Phillippi Creek is an urban waterway. During a storm event, rainwater will run off 56 square miles of backyards, neighborhood streets, shopping centers, and parks to collect in the creek. The Environmental Protection Agency (EPA) and the Florida Department of Environmental Protection (FDEP) have identified Phillippi Creek as having high levels of bacteria and nutrient pollution. One of the sources of this pollution is pet waste. (Another source is fertilizer). When dog poop gets picked up by the rain, it can transmit parasites, cause algal blooms, and harm the fish and wildlife living in or near our creeks and waterways.
Pick it up and toss it out. Better in a landfill than in the creek!
Popular Poop MYTHS
- Poop breaks down and washes away. This is true — it washes away into the creek, carrying nitrogen and bacteria (which can include some antibiotic resistant strains) and possibly parasites and viruses with it!
- Poop is good fertilizer for your yard. Of all of the different residential formulations of fertilizer that companies produce, there’s a good reason they don’t produce a special Saint Bernard poop mix or standard poodle poop mix. Dog poop is a highly concentrated source of nitrogen and will burn your lawn. Dog poop contains harmful bacteria that can make you and other wildlife sick, and it can contain parasites.
- Nobody picks up wildlife poop, why should I pick up my dog’s poop? The natural environment we have left does not function as it once did. Normal carrying capacity for top carnivores has been exceeded, especially in urban environments with high densities of pets. Plus, the wild animals that poop in your yard are eating foods from that environment and then returning them in a slightly different form. Think of it as a closed loop. Your dog is not only bringing in extra material from an outside source, but the ingredients in their food are foreign to the soil microbes decomposing the poop.

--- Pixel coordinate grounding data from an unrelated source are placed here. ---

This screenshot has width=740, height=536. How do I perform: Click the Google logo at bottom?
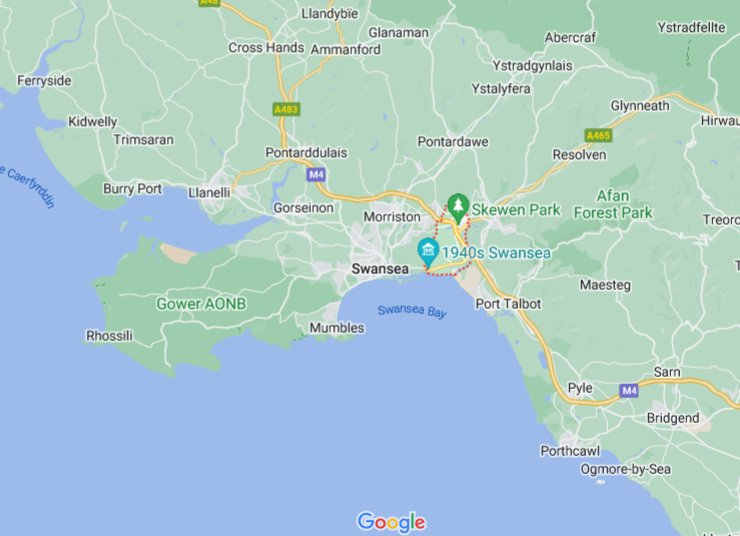(391, 522)
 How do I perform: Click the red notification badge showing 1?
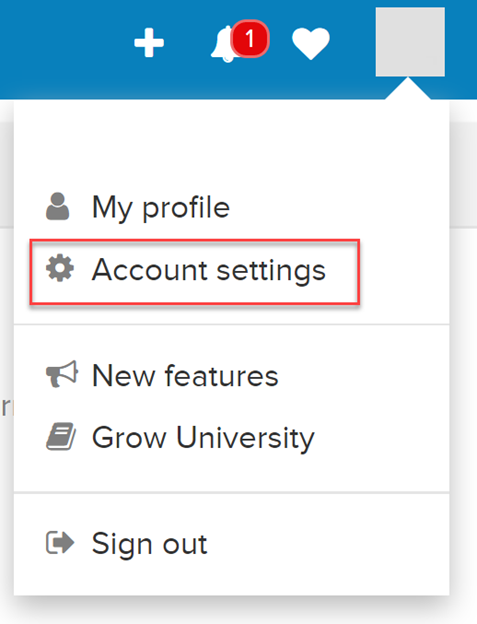(x=250, y=39)
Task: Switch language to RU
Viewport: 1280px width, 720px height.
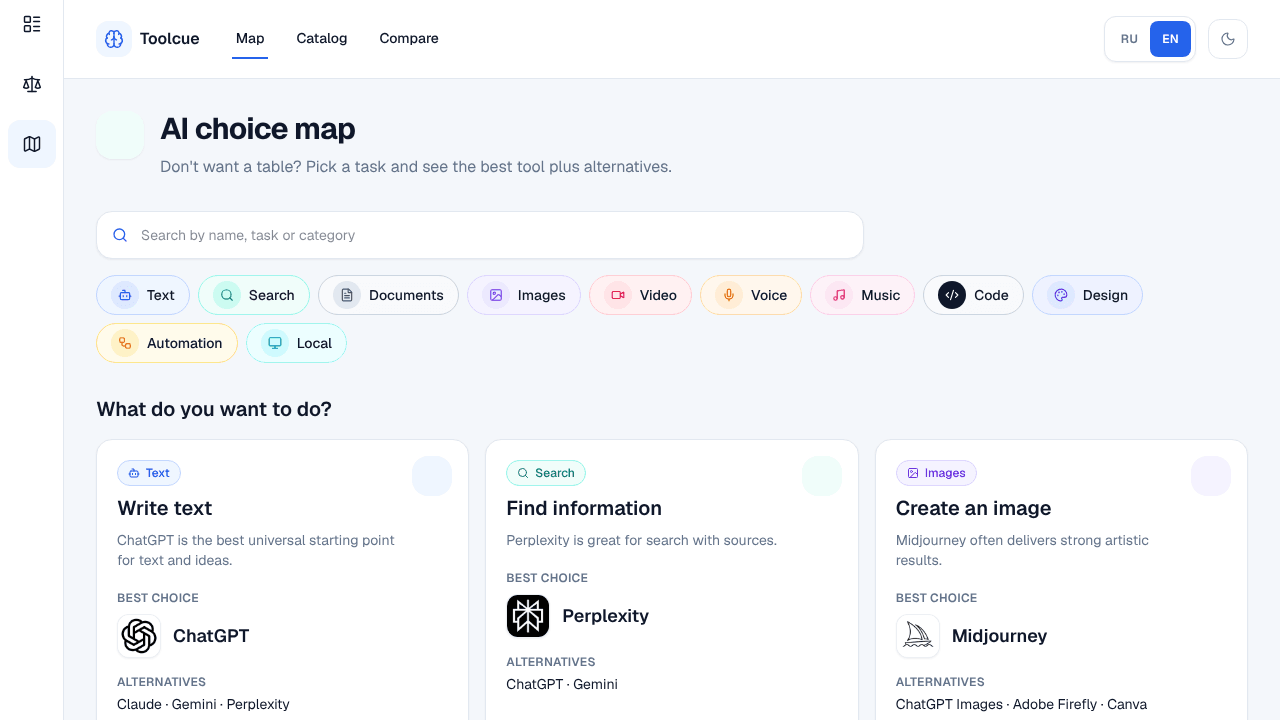Action: coord(1129,39)
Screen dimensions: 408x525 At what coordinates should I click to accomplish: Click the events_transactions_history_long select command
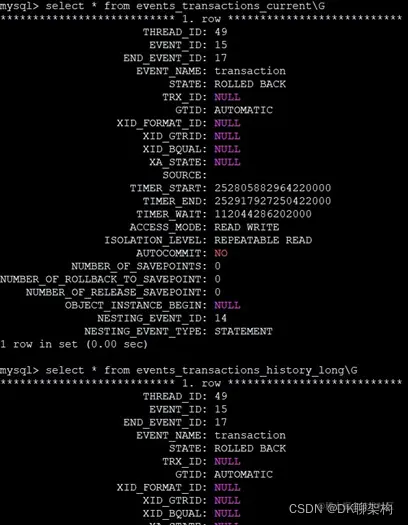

- I live far from the bay, no way my dog’s poop reaches there. Rain can wash nitrogen, bacteria, parasites and viruses in dog poop from your yard directly into waterways or though stormwater drains into creeks, rivers, and our bay. Phillippi Creek has over 100 miles of canals that help carry water from your neighborhood into the creek or bay. You are very much connected to a conveyance system even if you live east of I-75.
- Dog poop is safe and biodegradable. Dog poop is biodegradable, but it is not safe. It contains harmful bacteria that can cause serious disease. It can also contain parasites, which are not safe. For the same reasons that most modern Floridians don’t poop and leave it in their own yards or our parks – it’s not safe to leave dog poop.
- Stormwater goes to a water treatment plant, which treats bacteria and parasites. In Sarasota, stormwater and sanitary sewers are separate systems. None of our stormwater (even the water that enters a storm drain) is treated or cleaned before it reaches Phillippi Creek or Sarasota Bay.